* EXERCISE REQUIREMENTS: Leaving the images out, output each entry below exactly.

---- EXERCISE INPUT

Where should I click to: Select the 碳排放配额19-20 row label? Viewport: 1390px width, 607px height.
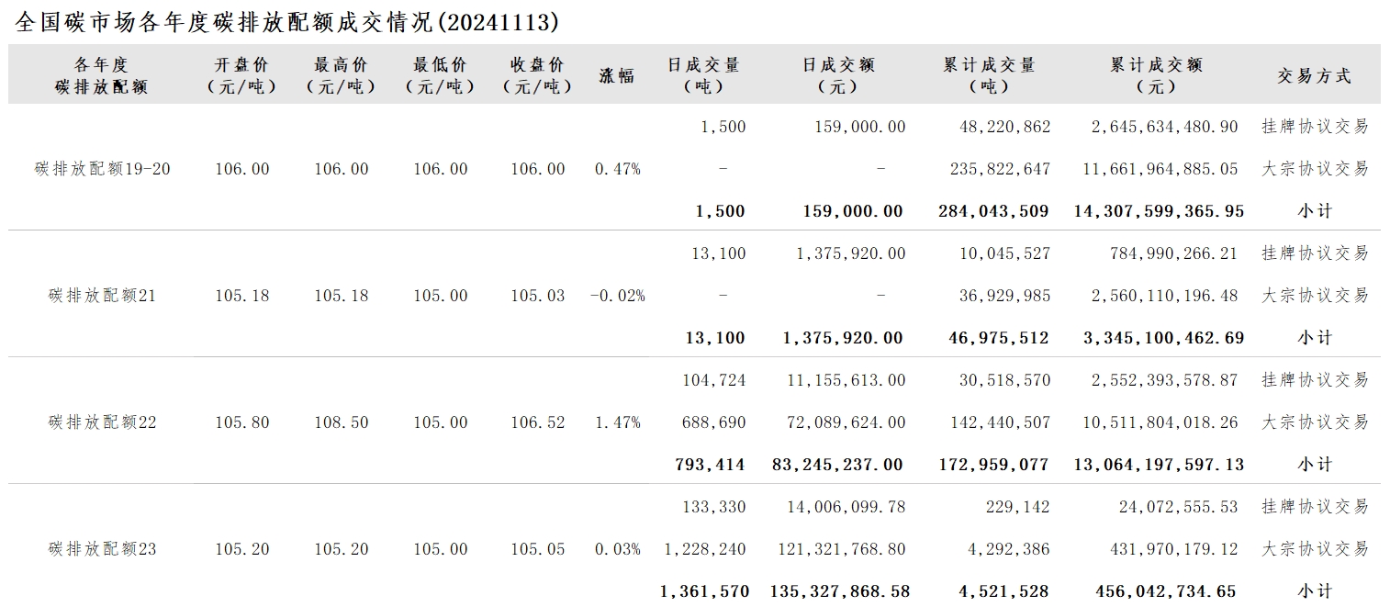(x=103, y=169)
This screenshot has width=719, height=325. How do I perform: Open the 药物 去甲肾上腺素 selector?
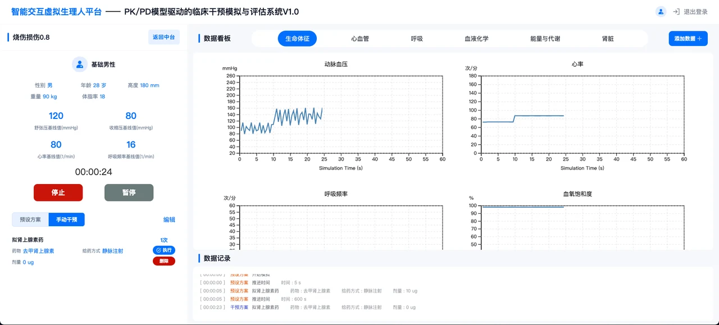click(39, 251)
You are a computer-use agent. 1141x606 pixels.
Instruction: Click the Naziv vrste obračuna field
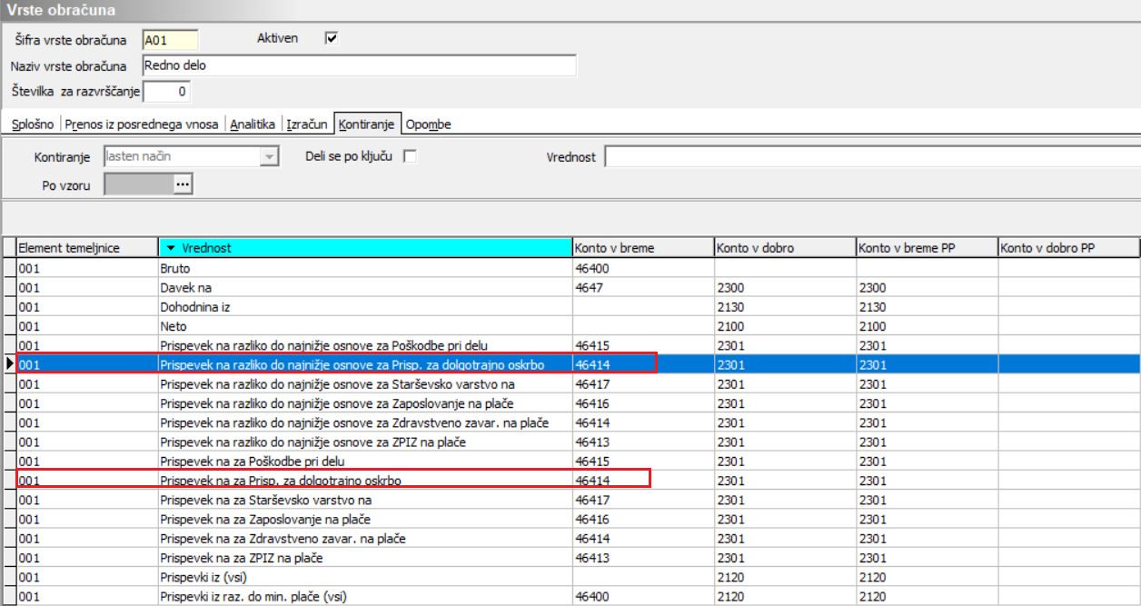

--------

* RESPONSE AREA:
Where should I click to: Select the 碳排放配额19-20 row label? Viewport: 1390px width, 607px height.
(x=103, y=169)
This screenshot has width=719, height=325. How do I perform: Open the 药物 去甲肾上腺素 selector?
click(39, 251)
You are a computer-use agent. 1141x606 pixels.
Instruction: Click the Naziv vrste obračuna field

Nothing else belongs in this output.